Your answer must be the lines from the one holding "Viewport: 950px width, 672px height." through the final line of the entries below, copied exactly, with no pictures.
Start of Material provided
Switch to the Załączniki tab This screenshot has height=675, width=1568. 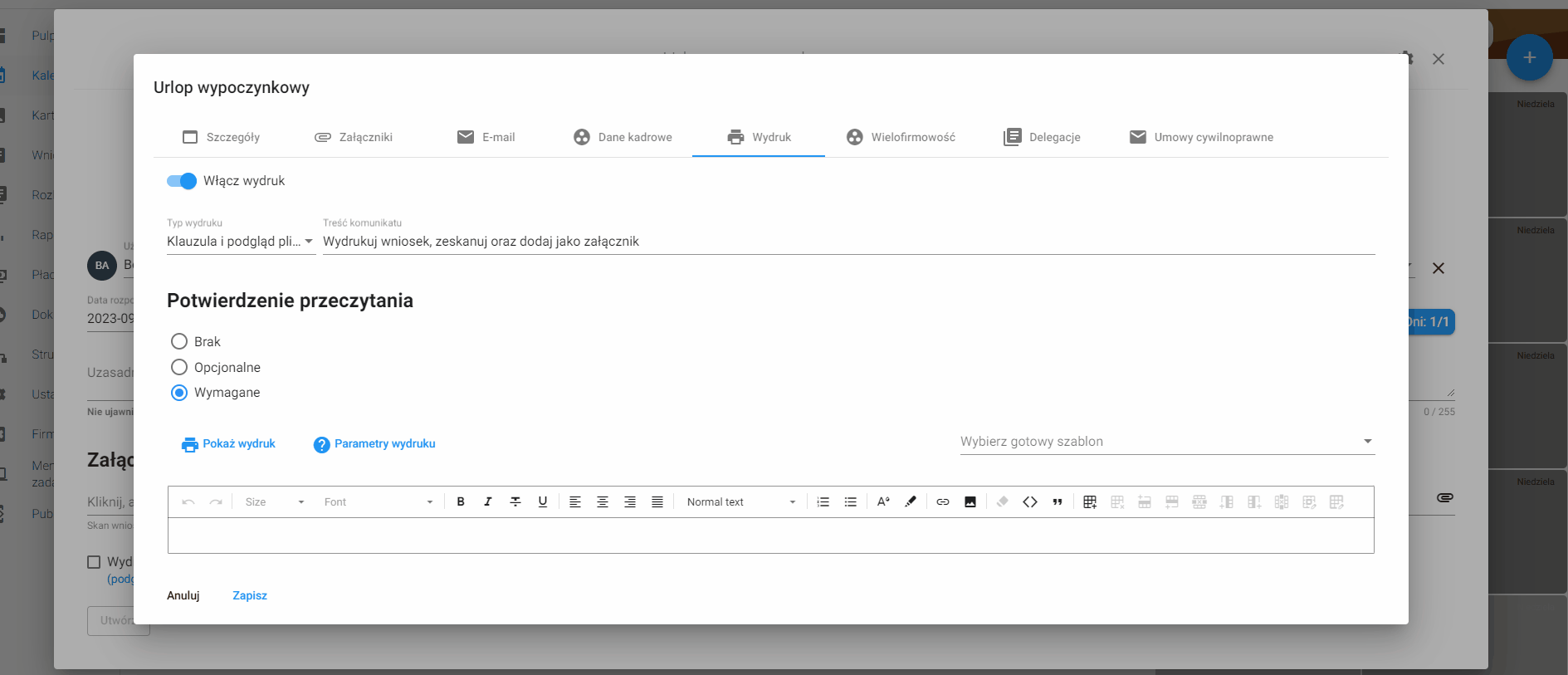[354, 137]
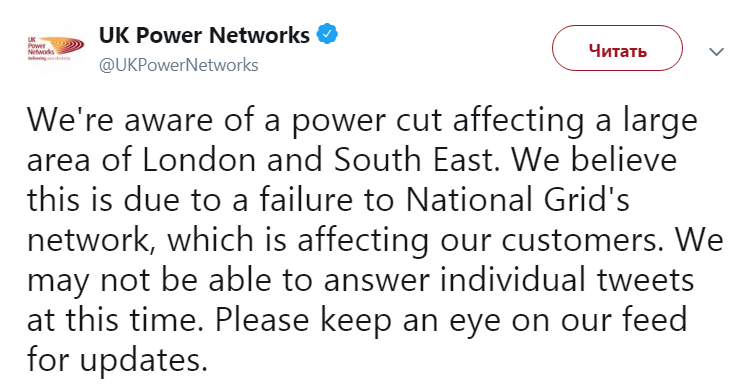This screenshot has width=753, height=391.
Task: Click the UK Power Networks avatar logo
Action: [56, 49]
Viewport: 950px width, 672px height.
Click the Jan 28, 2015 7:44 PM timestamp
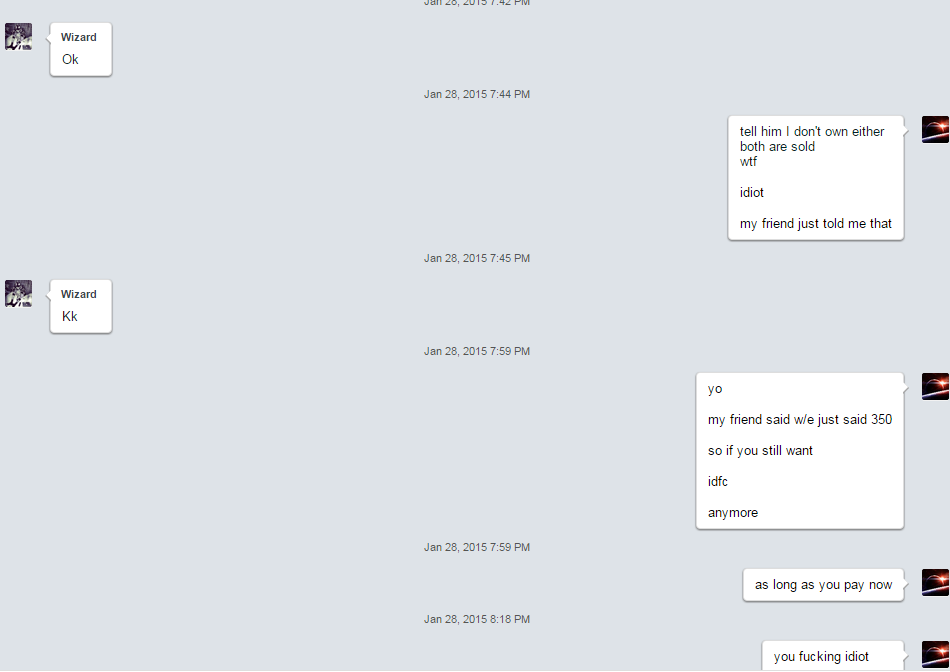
End of Material provided
__Task result__:
Viewport: 950px width, 672px height.
Click the Jan 28, 2015 7:44 PM timestamp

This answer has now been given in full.